Una promessa per l’estate: la Summer school di Laurentino

Nel quartiere di Laurentino, a Roma, dal 30 giugno al 10 luglio si è svolta la Summer school della Comunità di Sant’Egidio. Raccontato da chi l’ha realizzata, l’ultimo giorno di scuola, in una #santegidiosummer che non finisce.

 

“Anche se è sabato, domani mattina veniamo qui davanti!” – avevano detto, uscendo dalla scuola che per due settimane ha ospitato la Summer school di Laurentino. Scherzavano, ma non troppo, dandosi appuntamento per l’indomani, i vestiti bagnati che nel mentre si andavano asciugando al sole dell’ “ultimo giorno”. Già, l’ultimo giorno. Quante volte lo ha ripetuto Ali, 13 anni ed una quinta elementare appena superata; alla fine la tanto richiesta battaglia di gavettoni c’è stata e lui e i suoi compagni hanno potuto festeggiare per bene l’approdo alle medie. A settembre chissà come sarà, ma a questo, nessuno ha voluto pensare. Dopo mesi di lockdown, la felicità è fatta di palloncini pieni d’acqua.

Saluti finali, alla scuola Buzzati è il momento di mettere a posto: ecco i “dadi parlanti”, una storia da raccontare per ogni figura che esce. “Casa, casa!” avevano fatto Caterina e Maria, indicando l’immagine della roulotte. Al campo rom di Castel Romano, tra i tanti prefabbricati, loro vivono su quattro ruote. Gli ultimi tra gli ultimi. Alla figura del telefono, infatti, Maria, racconta: “Sono triste perché non mi chiama mai nessuno, ma poi mi chiama la Scuola della Pace chiedendomi se voglio venire e allora sono felice”.
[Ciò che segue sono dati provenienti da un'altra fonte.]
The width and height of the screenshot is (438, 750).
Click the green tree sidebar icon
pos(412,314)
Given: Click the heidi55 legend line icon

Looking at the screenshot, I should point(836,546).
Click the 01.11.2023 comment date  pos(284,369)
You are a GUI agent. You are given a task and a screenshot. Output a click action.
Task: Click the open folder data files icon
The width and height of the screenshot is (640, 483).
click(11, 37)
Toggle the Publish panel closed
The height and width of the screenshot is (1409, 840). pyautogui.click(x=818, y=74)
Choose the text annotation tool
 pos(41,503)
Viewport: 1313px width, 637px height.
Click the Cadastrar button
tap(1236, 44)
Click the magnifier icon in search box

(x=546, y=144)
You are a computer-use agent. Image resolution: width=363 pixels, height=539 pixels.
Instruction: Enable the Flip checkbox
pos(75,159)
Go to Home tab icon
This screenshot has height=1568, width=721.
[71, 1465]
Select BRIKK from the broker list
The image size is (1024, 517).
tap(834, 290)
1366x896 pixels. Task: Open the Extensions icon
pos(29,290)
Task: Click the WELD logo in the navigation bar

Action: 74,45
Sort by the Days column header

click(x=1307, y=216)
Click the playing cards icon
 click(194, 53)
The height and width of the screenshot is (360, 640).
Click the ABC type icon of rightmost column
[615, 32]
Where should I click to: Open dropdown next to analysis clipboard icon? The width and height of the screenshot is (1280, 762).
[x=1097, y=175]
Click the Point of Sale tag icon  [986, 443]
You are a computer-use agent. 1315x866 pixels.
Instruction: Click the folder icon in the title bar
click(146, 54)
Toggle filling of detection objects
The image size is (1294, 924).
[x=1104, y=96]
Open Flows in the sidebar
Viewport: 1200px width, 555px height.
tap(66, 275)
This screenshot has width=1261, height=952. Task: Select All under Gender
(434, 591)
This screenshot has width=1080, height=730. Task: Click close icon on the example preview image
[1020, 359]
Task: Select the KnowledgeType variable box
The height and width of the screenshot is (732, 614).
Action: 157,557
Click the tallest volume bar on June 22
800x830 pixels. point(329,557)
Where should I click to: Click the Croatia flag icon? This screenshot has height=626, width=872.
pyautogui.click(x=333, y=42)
Ecco, invece, i tavoli della Squadra blu; quinte elementari, una media, in realtà, di 12 anni a bambino. Ad alzare il valore, cinque tredicenni con tante lacune da recuperare o con nessuno con cui stare in casa in questo periodo. Ci sono Ali, Aalia, Ioan e Leo, quattro bambini, due paesi di provenienza differenti, sedici anni in Italia complessivi, poche parole per dimostrarlo. La Summer School per loro vuol dire anche ricominciare a parlare italiano dopo mesi chiusi in casa senza fare vere e proprie lezioni scolastiche. Vuol dire mantenere la promessa di imparare a padroneggiare questa nuova lingua per aiutare i bambini più piccoli. Vuol dire fare come Antonella, 28 anni, cresciuta tra colonie estive ed ora loro modello. Alla fine, è quello che abbiamo imparato in anni di servizio: molto spesso, si confonde chi aiuta e chi è aiutato. E così le lezioni sugli animali, sul corpo umano, sulla geologia non sono, forse, che semi, tanti piccoli semi che magari, un giorno, porteranno architetti, scienziati o medici che sapranno cogliere il meglio dei due mondi a cui appartengono, professori italo-bengalesi cresciuti sui banchi della Scuola della Pace.

Si chiude la porta, si apre un portone, dicono. Gira la serratura della scuola materna che ci ha ospitato, il pensiero torna ai bambini che poco fa lì scrivevano, ridevano, imparavano. Davanti, tutta un’estate. Non è un arrivederci a settembre, ve lo promettiamo. Se c’è una cosa che la pandemia ci ha insegnato e che, come ha detto il Papa, siamo tutti sulla stessa barca. E anche se sembrerebbe l’opzione migliore in questo caldo torrido e di fronte a tutte le difficoltà, non vi lasceremo affondare o andare alla deriva. Remeremo e remeremo ancora insieme, per lasciarvi, un giorno, la nave.